Okay, rant over. Now go scream to your doctors to pay attention to your vaginal and uterine ailments, switch doctors if they won’t listen, then donate money to organizations that study the vagina. Here’s the department of obstetrics and gynecology at Johns Hopkins. I’m partial to this hospital because they treated my father’s pancreatic cancer with care and love, but there are plenty of places to donate. Just use your friend google and plug in something like “research gynecology where to donate.”
I was told the cervix played a role in sexual pleasure, so I should keep it in. Was there a study? No, I was told. It is just believed to play a role. It is believed? Who believes this? When did they believe this? Why? Any evidence? (Nope!) Suffice it to say, never trust a passive voice conjecture with no study to back it up. This baloney was debunked a few years after my hysterectomy.
Once again, you are spot-on Deb. As a gynecologist I can tell you how difficult it is to get studies funded for even the most basic questions. Now with a few key female researchers doing the work, we are starting to get solid studies to tell us if HRT can prevent dementia (yes, by as much as 50%) and that hormonal contraception reduces certain cancers (like uterine and ovarian). These are incredibly important facts all women should know. All I can say is: please see a gynecologist for your gyn problems and prevention. She or he has the most up to date information. Yes, there are excellent family doctors too, but a gynecologist is more likely to understand the nuances of the latest research.

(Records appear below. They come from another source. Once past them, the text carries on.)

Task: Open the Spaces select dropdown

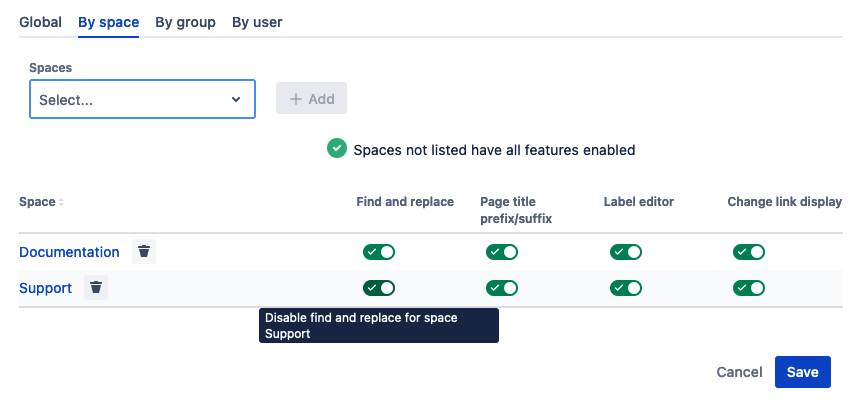Action: pos(130,100)
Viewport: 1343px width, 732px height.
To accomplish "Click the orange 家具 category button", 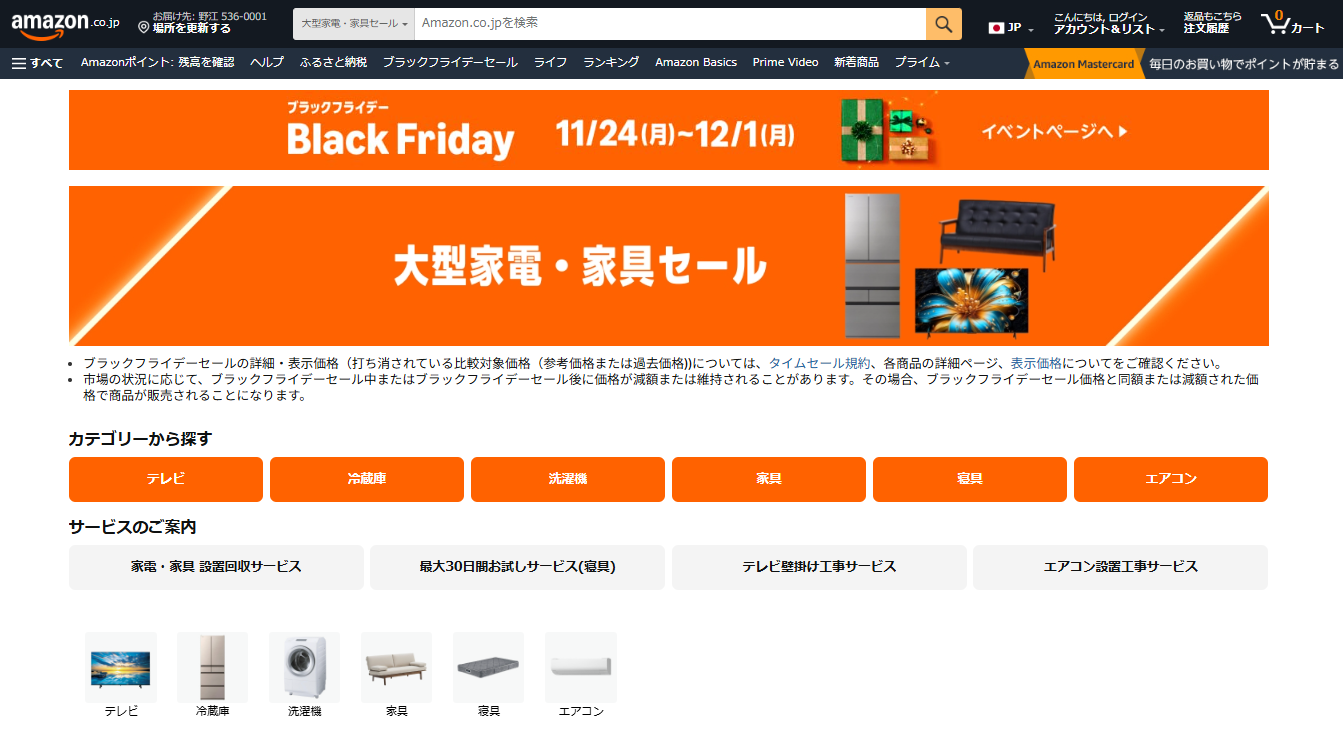I will [x=769, y=479].
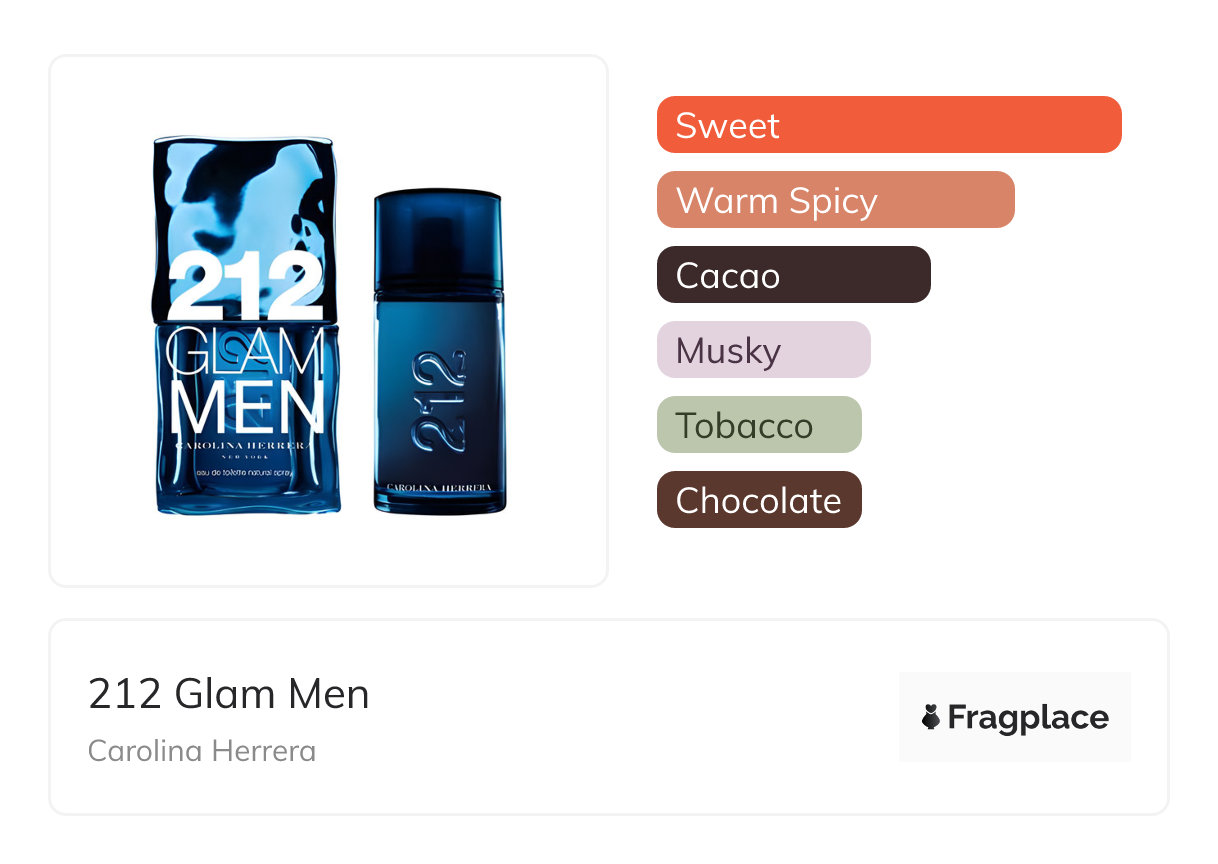Open the 212 Glam Men title link
This screenshot has width=1218, height=864.
pyautogui.click(x=229, y=694)
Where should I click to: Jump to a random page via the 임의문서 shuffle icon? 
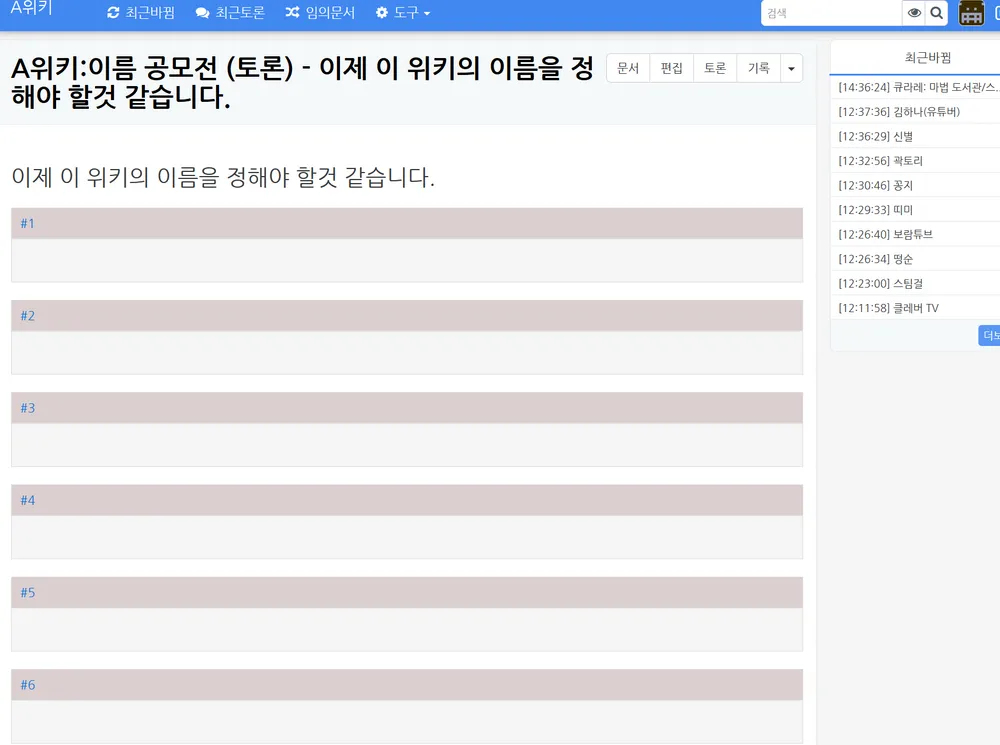[x=292, y=13]
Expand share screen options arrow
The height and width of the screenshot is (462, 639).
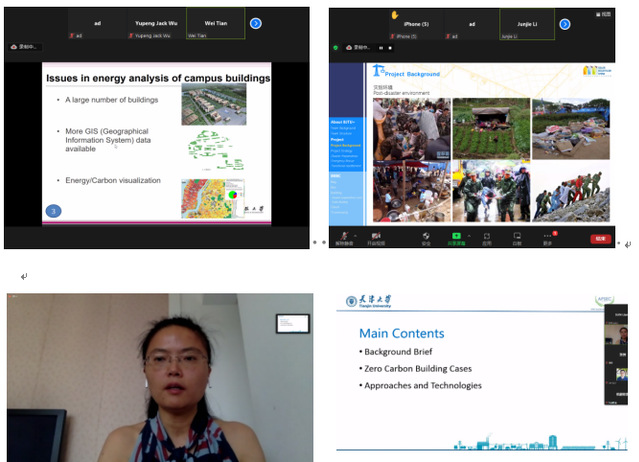tap(470, 235)
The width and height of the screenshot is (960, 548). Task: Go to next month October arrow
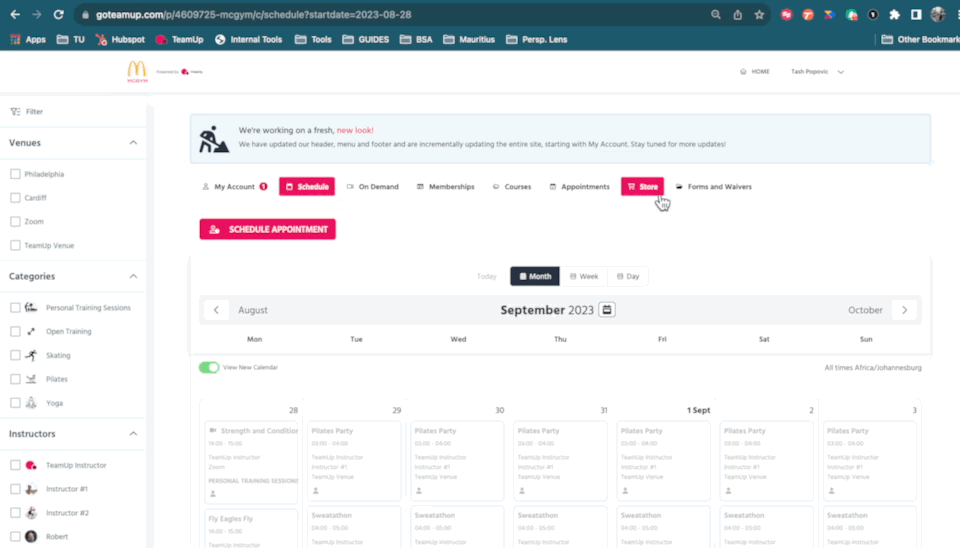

It is unfathomable to me (although I don't know why it should be!) that I literally have to get information on GSM from you (and a subsequent visit with Dr. Rubin) because MD's don't know anything about our reproductive health once we are no longer fertile. I just read an excerpt from a new book by Dr. Louann Brizendine, The Upgrade: How the Female Brain Gets Stronger and Better in Midlife and Beyond and she talks about "the cloak of the invisibility of age." It doesn't get more real or succinct!